Rapid Adaptation Induces Persistent Biases in Population Codes for Visual Motion.

UNLABELLED

Each visual experience changes the neural response to subsequent stimuli. If the brain is unable to incorporate these encoding changes, the decoding, or perception, of subsequent stimuli is biased. Although the phenomenon of adaptation pervades the nervous system, its effects have been studied mainly in isolation, based on neuronal encoding changes induced by an isolated, prolonged stimulus. To understand how adaptation-induced biases arise and persist under continuous, naturalistic stimulation, we simultaneously recorded the responses of up to 61 neurons in the marmoset (Callithrix jacchus) middle temporal area to a sequence of directions that changed every 500 ms. We found that direction-specific adaptation following only 0.5 s of stimulation strongly affected encoding for up to 2 s by reducing both the gain and the spike count correlations between pairs of neurons with preferred directions close to the adapting direction.
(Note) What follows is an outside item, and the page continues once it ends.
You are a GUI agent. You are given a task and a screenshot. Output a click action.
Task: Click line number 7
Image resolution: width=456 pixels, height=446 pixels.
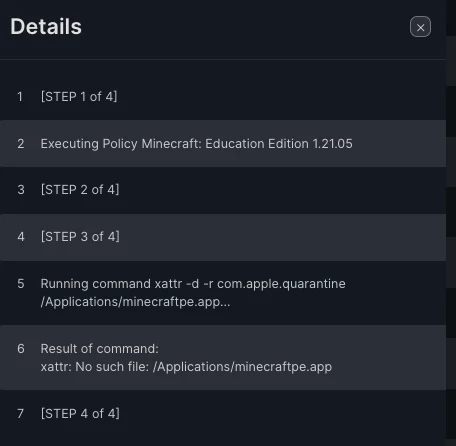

In addition, smaller changes in bandwidth and preferred direction were observed in some animals. Decoding individual trials of adaptation-affected activity in simultaneously recorded neurons predicted repulsive biases that are consistent with the direction aftereffect. Surprisingly, removing spike count correlations by trial shuffling did not impact decoding performance or bias. When adaptation had the largest effect on encoding, the decoder made the most errors. This suggests that neural and perceptual repulsion is not a mechanism to enhance perceptual performance but is instead a necessary consequence of optimizing neural encoding for the identification of a wide range of stimulus properties in diverse temporal contexts.

SIGNIFICANCE STATEMENT

Although perception depends upon decoding the pattern of activity across a neuronal population, the encoding properties of individual neurons are unreliable: a single neuron's response to repetitions of the same stimulus is variable, and depends on both its spatial and temporal context. In this manuscript, we describe the complete cascade of adaptation-induced effects in sensory encoding and show how they predict population decoding errors consistent with perceptual biases. We measure the time course of adaptation-induced changes to the response properties of neurons in isolation, and to the correlation structure across pairs of simultaneously recorded neurons. These results provide novel insight into how and for how long adaptation affects the neural code, particularly during continuous, naturalistic vision.